On Jan 10, 2008, at 5:20 PM, Matthew Toseland wrote:
I'm also not entirely against what you've done here, but IMHO the
code up to
this commit is way too latency sensitive. If you just used
ACCEPTED_TIMEOUT
for example it would be a perfectly valid optimisation.
I think that was my major misunderstanding. While it is for certain
that the faster requests are processed the "better" the network at
large, I was running under the assumption that if the most-recently-
routed-to-node did not process the request in FETCH_TIMEOUT that the
world was over, and nothing would ever work.
Concerning the first request made to a node, both sendSync and
sendAsync seem interestingly wrong for this use.
* Surely if we use sendAsync, once the average send queue reaches the
ACCEPTED_TIMEOUT/2, the network is disastrously flooded as the nodes
all send every request to all there nodes waiting on none of them.
* Intuitively, sendSync *seems* to be better. But again, once the
average send queue reaches ACCEPTED_TIMEOUT, the accepted packet BACK
to the originating node will be lost (and it will continue), and the
requesting node will go about it's business spreading the request.
That is how I came up with the conditionalSend, but at best it only
attacks half the problem (exactly as you said).

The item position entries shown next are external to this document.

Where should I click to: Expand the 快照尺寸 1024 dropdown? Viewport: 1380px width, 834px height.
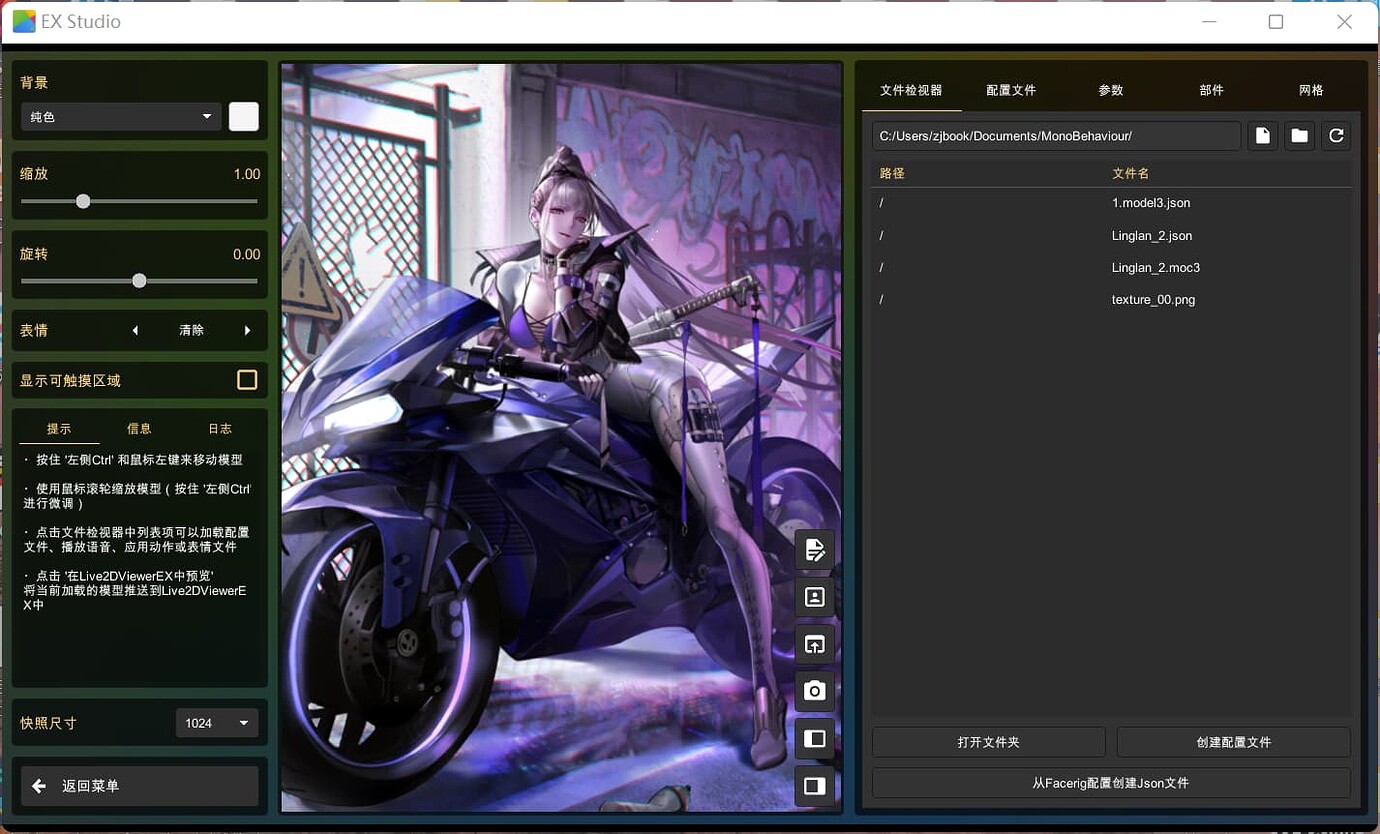tap(217, 723)
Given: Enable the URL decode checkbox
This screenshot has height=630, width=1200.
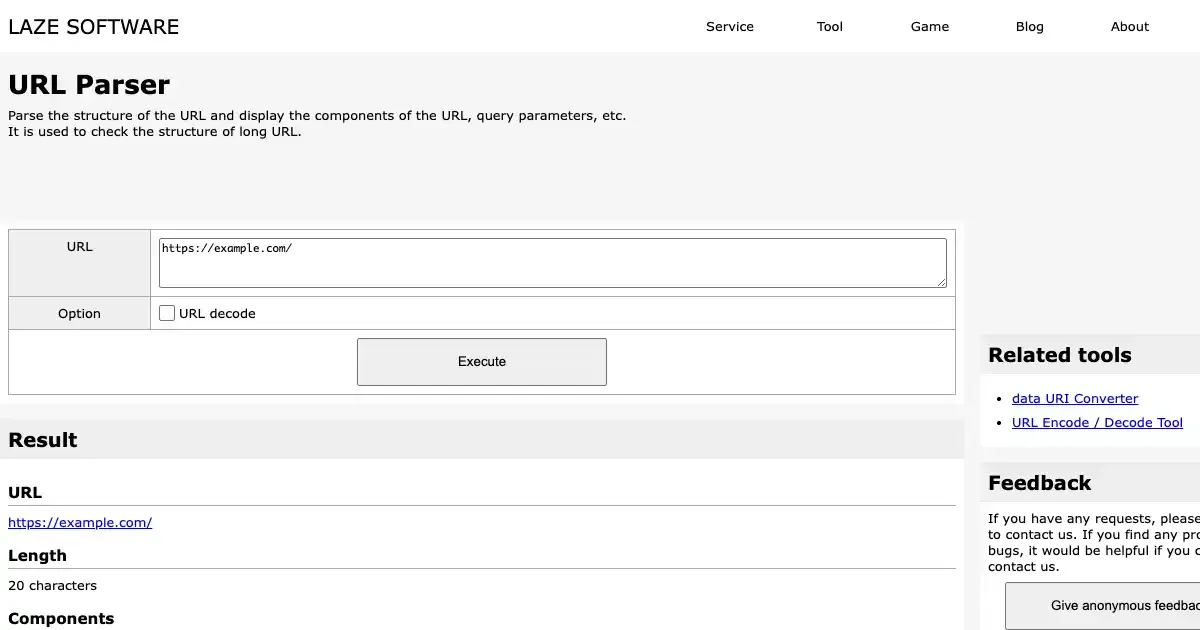Looking at the screenshot, I should click(x=167, y=313).
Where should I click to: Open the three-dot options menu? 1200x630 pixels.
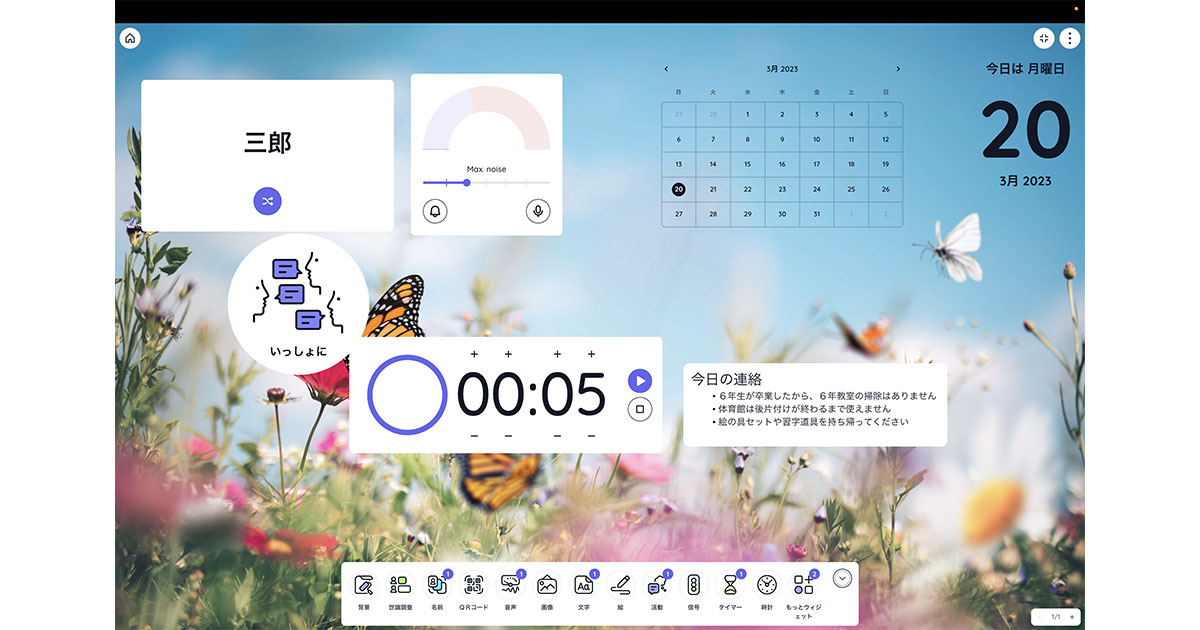(1070, 38)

I'd be happy to prioritise accepted's over data transfer in order to
get an
accepted more quickly; what priority e.g. requests should take is
another
question. When calculating such things we have to bear in mind that
95% of
connections are asymmetrical, so the send queue and the receive
queue may not
be closely correlated.
Prioritizing accepted messages over bulk data may help this case, but
the more general solution would be to prioritize data less than
control packets, no? Find the data fast (Request/DF/DNF/RNF/...),
transfer it slow (packetTransmit/???). Then this issue would only come
back up if the time to transmit the control messages in the queue was
more than ACCEPTED_TIMEOUT/etc. I do not reason there would be any
issue with the requests being the same (higher) priority, as even with
a huge back-logged send queue of data the standard reject mechanism
would be effective (send queue length/threadLimit), we would just know
about it much sooner.
In fact... I *REALLY* like that solution.